The symptoms of UTI are:
- Wanting to urinate frequently or urgently
- Feeling such a need to urinate even after emptying the bladder
- Peeing with discomfort, burning, or pressure sensation
- Releasing bloody, murky, or smelly urine
- Having lower abdominal ache
- Experiencing lower back pain
Pregnant women are highly prone to contracting UTI, as a woman’s body experiences several changes while pregnant. The common cause of UTI is bacteria entering the urinary tract through the urethra and multiplying in the bladder. Even though the urinary system is designed to keep such small invaders out, these defenses do not always work.
There are 3 common types of UTI:
- Cystitis (bladder): Might feel inclined to pee frequently, and might just find that peeing hurts. Lower belly aches and murky or crimson urine are also possible symptoms.

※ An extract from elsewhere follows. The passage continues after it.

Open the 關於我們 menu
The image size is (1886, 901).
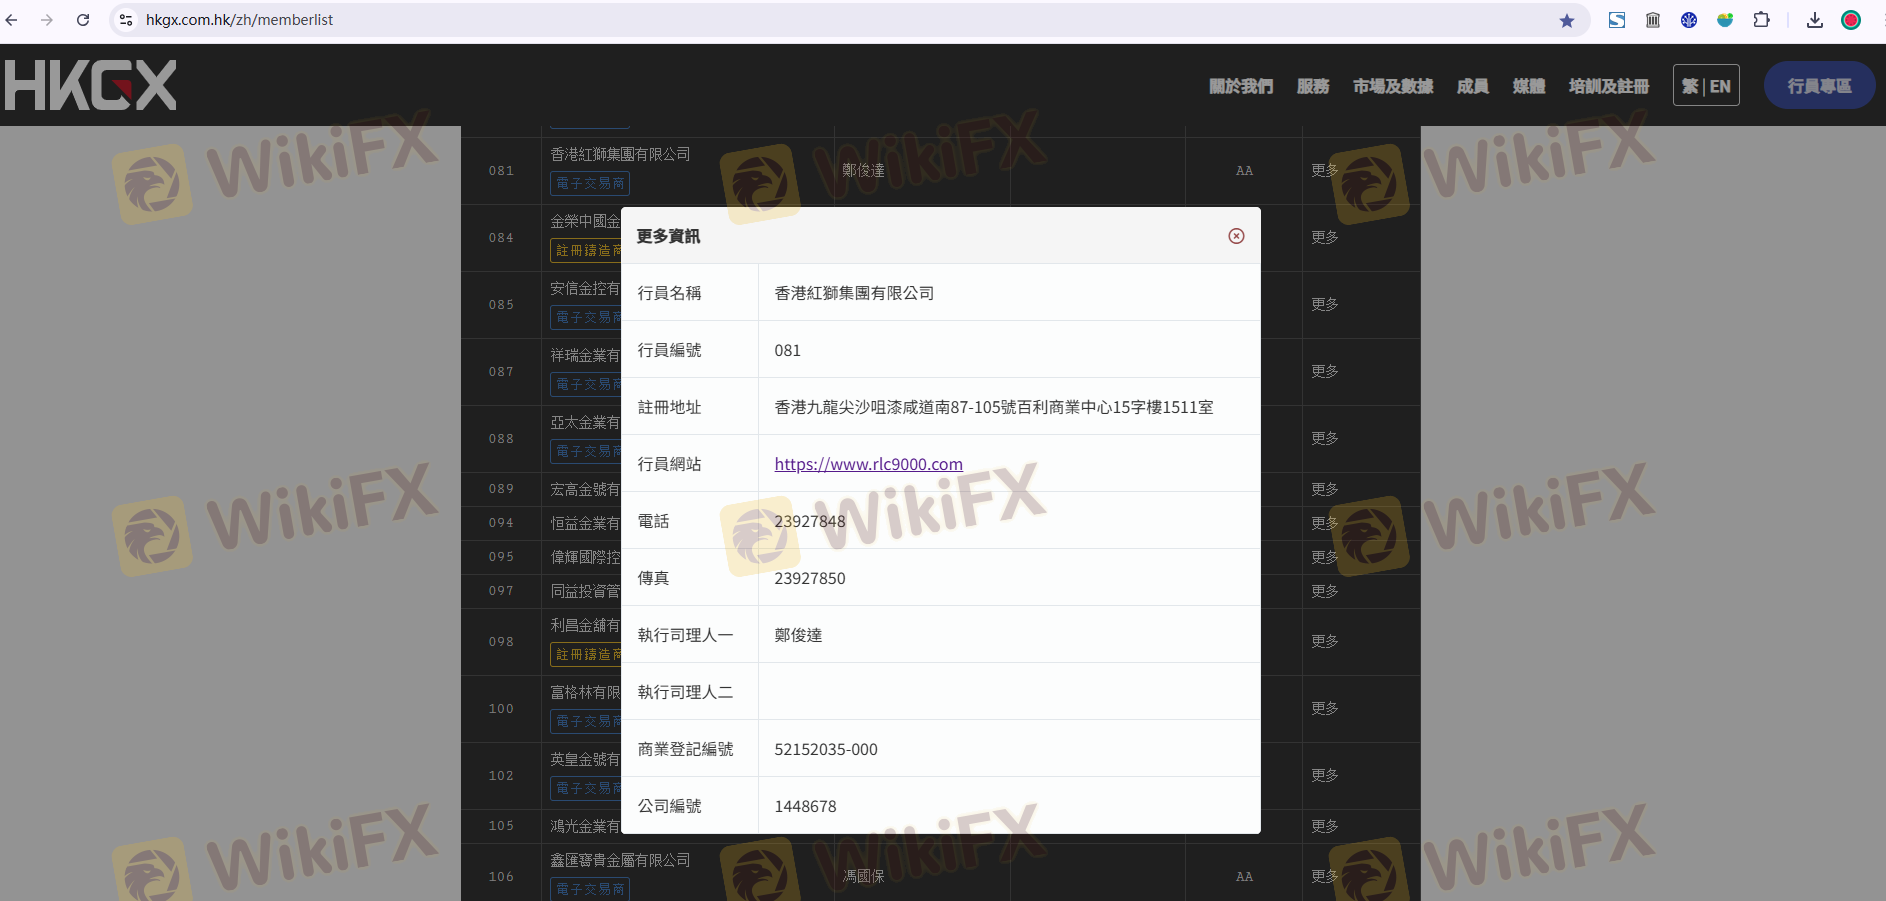[x=1240, y=86]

- Pyelonephritis (kidneys): Fever, chills, nausea, vomiting, and pain in the upper back or side are all possible symptoms.
- Urethritis (urethra): When peeing, this can result in a discharge and burning.

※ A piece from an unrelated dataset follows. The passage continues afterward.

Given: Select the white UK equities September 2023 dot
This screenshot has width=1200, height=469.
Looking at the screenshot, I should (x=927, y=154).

Preventing UTI is easy, and one of the fastest ways to do so is by consulting your doctor to get a prescription for antibiotics.

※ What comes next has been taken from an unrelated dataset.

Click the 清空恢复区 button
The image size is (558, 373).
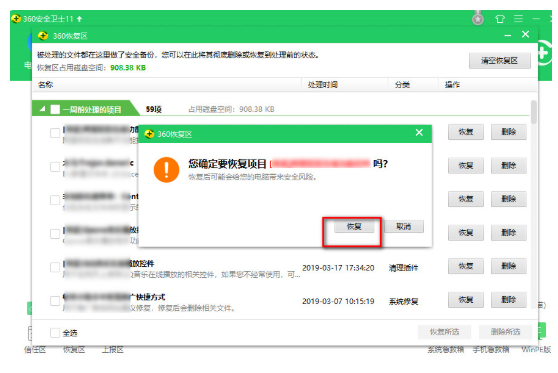point(500,61)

Here are a few easy UTI prevention methods:
- Drink lots of water – Water dilutes urine and encourages the urge to urinate more frequently, allowing bacteria in the urinary system to be cleared out before an illness develops.
- Drink cranberry juice – Cranberry juice promotes and boosts vitamin intake and also adds fluid to your system, which helps to fight infections. Proanthocyanidins, a type of tannin present in cranberries, are thought to prevent E. coli growth.
- Practice good hygiene – UTIs can often be avoided by maintaining proper personal cleanliness. It is recommended that wiping from front to back after a bowel movement helps to avoid infection. During the menstrual cycle, we should also maintain proper cleanliness to avoid infections. UTIs can be avoided by changing pads and tampons often and without using feminine deodorants.
- Before and after sex, wash up and urinate – Before sex, wash hands with soap and water. This prevents bacteria from entering the urethra. Urination also flushes any bacteria that have made their way into the urinary tract back out.
- Reconsider birth control options – A diaphragm, spermicide, or spermicide-lubricated condom can all contribute to bacterial growth, making the chances of getting UTI higher. If UTIs are frequent while using one of these birth control methods, try switching to a water-based lubricant for vaginal dryness or trying other birth control techniques to see if it helps.
Remember to consult a doctor if your UTI symptoms are vague. Always schedule a yearly medical checkup as well.